Many German settlements of the time had distinctive architecture. In the Hill Country, settlers built half-timbered and stone houses with miles of rock fences and grand Gothic churches with jagged stone towers that reached skyward. They spoke a distinctive German dialect, ate sausages and sauerkraut, and drank Texas-German beers: Pearl and Shiner. They polkaed in dance halls, watched rifle competitions at Schützenfeste, and enjoyed the ancient Germanic custom of Easter Fires in Fredericksburg.

In the 1890s, German immigration to Texas peaked and began to taper off. Second- and third-generation German-Texans, looking for cheaper land, went westward until the Great Depression halted that movement.

By the early 1900s, the rural German communities received no additional immigrants from Europe, and later in the twentieth century, the older German ethnic sections in cities such as San Antonio broke apart as prosperous third- and fourth-generation Texas Germans flocked to the suburbs. It was also around this time that the San Antonio’s affluent German neighborhood – the King William Historic District – lost most of its German-American residents.

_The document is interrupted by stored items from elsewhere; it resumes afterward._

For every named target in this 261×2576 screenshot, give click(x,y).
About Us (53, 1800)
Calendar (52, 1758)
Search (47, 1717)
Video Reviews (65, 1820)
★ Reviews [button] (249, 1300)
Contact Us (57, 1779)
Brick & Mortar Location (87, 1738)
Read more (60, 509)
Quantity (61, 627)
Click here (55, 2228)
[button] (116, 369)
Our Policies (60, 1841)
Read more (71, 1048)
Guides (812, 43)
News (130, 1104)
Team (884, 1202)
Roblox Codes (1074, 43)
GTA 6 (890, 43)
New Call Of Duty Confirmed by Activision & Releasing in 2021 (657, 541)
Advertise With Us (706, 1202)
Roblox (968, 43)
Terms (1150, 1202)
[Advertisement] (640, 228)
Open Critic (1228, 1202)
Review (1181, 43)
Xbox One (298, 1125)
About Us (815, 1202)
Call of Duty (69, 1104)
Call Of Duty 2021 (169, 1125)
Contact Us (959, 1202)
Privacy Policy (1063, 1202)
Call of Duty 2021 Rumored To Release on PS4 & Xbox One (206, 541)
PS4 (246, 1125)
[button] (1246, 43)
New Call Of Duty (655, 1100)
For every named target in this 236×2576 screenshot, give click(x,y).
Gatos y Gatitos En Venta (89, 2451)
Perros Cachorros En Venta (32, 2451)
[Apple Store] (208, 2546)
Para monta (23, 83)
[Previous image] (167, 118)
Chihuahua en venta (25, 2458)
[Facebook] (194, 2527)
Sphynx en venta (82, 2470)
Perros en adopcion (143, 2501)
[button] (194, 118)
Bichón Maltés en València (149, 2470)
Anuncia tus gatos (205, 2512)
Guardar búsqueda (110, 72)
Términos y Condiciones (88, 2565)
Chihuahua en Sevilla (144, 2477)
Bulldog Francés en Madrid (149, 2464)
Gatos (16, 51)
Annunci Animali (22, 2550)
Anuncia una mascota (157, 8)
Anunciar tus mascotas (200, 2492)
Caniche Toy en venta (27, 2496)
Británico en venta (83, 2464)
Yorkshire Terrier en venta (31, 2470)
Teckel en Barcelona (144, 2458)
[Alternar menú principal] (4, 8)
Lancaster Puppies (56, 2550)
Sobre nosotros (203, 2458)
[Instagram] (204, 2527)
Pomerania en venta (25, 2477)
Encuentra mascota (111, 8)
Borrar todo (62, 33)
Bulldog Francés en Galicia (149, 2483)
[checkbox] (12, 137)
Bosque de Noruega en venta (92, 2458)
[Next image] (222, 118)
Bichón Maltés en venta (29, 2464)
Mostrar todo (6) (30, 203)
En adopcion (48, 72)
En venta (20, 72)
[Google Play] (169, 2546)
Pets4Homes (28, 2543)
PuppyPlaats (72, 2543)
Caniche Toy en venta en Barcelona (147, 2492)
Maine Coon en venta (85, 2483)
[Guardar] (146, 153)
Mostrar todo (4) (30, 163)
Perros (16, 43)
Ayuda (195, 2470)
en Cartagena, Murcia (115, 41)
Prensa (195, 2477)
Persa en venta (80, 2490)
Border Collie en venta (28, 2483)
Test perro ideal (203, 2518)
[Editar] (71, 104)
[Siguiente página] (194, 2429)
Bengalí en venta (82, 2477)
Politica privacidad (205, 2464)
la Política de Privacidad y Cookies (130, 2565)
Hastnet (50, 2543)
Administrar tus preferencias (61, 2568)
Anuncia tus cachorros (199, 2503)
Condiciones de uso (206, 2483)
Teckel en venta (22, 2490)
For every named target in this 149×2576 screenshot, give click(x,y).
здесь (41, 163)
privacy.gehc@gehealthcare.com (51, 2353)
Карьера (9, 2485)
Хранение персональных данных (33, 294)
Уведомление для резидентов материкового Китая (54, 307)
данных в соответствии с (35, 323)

The settlers had survived the difficulties of pioneering, but in the years to follow, acculturation took a heavy toll. Then, two world wars and the associated anti-German prejudice damaged the interest in Germans and their culture, and by the early 1950s, an era had come to an end.

The Texas Germans who settled the Lone Star State were diverse: peasant farmers to intellectuals, Protestants, Catholics, Jews, and atheists, farmers and townsfolk, honest people and murderers, abolitionists and slave owners, teetotalers and drinkers. Mostly, they were hardworking, fun-loving people who had come seeking economic opportunities, and they all had a varied impact on the achievements and influence of Texas.

Side note: The Republic of Texas declared its independence from Mexico on March 2, 1836. But it wasn’t until December 29, 1845, that Texas became the 28th state in the United States.